Nursing care is the mainstay of inpatient management. A nursing routine for patients admitted with NI should include the following:

  • ensuring bed rest to avoid caloric expenditure;
  • avoiding showers until resolution of orthostasis to minimize peripheral vasodilatation that can exacerbate hypotensive episodes;
  • ensuring completion of meals and application of NGTs according to the protocol;
  • monitoring vital signs and adherence to a cardiorespiratory monitor;
  • taking daily weight measurements in the morning, with the patient backward on a scale in a hospital gown without other clothes;
  • ensuring patients wear a hospital gown at all times to avoid hiding food or tools for self-harm; and
  • ensuring that the patient obtains, maintains or loses inpatient privileges based on adherence to the protocol.

In our center, we allow initial use of computers, the Internet, TV and books, as well as visits from family, but no “contraband,” including Internet or media resources that promote abnormal eating attitudes and behaviors. For example, watching the TV show “The Biggest Loser” would not be acceptable, nor would constant viewing of The Food Network, as both could trigger abnormal eating attitudes and behaviors. On the whole, we start from a permissive stance rather than a punitive stance; if adherence occurs, privileges remain. Patients who do not follow our protocol lose the use of their cell phones, their daily wheelchair ride with a sitter to a site off the floor, and other privileges.

Inpatient orders should include a regular diet, starting at 1,500 calories per day for women and 1,750 calories per day for men; this minimizes the sudden caloric overload that can predispose to refeeding syndrome. A daily increase of 250 calories per day should be pursued.

A nutrition consult should be obtained upon admission, which will ensure the patient gets the appropriate caloric intake and has appropriate changes to his or her meal plan. Communication between the primary care team and the dietitian is paramount to ensure seamless teaching for outpatient management, preparation of parents for their role in refeeding, and caloric adjustments while the patient is in the hospital. The Cleveland Clinic stresses multidisciplinary care, including representatives from the departments of nutrition, social work, adolescent medicine, child life, behavioral medicine and psychiatry.
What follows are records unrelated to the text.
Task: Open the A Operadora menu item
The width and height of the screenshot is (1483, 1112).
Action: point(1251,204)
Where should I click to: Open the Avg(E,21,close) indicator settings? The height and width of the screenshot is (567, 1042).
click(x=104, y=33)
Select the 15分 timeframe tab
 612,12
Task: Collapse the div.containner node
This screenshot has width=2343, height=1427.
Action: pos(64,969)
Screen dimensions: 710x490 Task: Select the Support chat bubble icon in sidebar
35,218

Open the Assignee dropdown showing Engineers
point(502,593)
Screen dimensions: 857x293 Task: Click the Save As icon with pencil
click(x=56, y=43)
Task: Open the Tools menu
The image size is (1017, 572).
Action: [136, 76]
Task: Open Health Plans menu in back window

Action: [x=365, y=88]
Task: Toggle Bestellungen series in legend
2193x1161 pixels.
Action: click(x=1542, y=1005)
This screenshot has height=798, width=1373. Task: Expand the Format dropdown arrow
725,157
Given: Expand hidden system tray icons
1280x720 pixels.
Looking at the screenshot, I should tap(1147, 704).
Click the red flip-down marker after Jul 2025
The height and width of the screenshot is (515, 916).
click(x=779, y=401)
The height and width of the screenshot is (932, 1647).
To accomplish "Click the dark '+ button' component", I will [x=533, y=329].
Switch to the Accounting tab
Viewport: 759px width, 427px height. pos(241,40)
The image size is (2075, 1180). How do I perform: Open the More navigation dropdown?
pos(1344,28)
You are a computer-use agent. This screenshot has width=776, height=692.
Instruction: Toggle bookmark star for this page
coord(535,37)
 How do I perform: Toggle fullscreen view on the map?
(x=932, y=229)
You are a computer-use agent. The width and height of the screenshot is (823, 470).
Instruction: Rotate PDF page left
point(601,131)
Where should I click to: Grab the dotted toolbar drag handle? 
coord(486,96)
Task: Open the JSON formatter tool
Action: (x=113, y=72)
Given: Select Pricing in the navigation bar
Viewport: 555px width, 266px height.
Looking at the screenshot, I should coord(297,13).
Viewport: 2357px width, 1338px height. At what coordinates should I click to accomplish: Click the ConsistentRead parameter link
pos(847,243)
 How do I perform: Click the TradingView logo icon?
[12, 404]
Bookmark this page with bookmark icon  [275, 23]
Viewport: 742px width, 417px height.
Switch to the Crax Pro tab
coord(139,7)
The only routine medications should be phosphorus supplements. In our institution, we prefer Neutra-Phos® (potassium phosphate, 250 mg/packet), two packs orally, twice daily for five days. These are supplemented regardless of serum phosphorus levels, in an effort to prevent refeeding syndrome.

In patients with severe anticipatory anxiety prior to meals, it is useful to consider the addition of an anxiolytic agent such as lorazepam, 0.5 to 1 mg orally, 30 minutes before initiation of any meal. While no evidence supports the use of psychotropic agents, an antidepressant with anxiolytic and appetite-stimulating properties (e.g., sertraline or citalopram) may be considered in patients with bulimia and substantial anxiety.

The bloodwork that should be obtained upon admission includes complete blood count, chemistries (including electrolytes), liver function tests, creatinine, thyroid-stimulating hormone, erythrocyte sedimentation rate, and a urine pregnancy test (for girls deemed at risk). A daily urinalysis to monitor renal concentrating ability should be obtained as well.

A basal ECG is recommended in all patients to measure QTc.

Adventures in billing

For purposes of documentation, medical rather than psychiatric diagnoses have traditionally been used. These diagnoses include but are not limited to:

  • NI, for starvation or disordered eating (CPT code 269.9),
  • bradycardia (CPT code 427.89),
  • prolonged QTc syndrome (CPT code 794.31),
  • specific electrolyte derangements, such as hypophosphatemia, hypokalemia, metabolic alkalosis, and their accompanying codes,
  • refeeding syndrome (CPT code varies by coder),
  • orthostatic hypotension (CPT code 458.0),
  • amenorrhea (CPT code 626.0),
  • irregular menses (CPT code 626.4), and
  • osteopenia (CPT code 733.90).

Inpatient management of patients with eating disorders is very challenging and complex, and requires a multidisciplinary approach. The use of an inpatient protocol functions as a guide that must be individualized and tailored to individual requirements.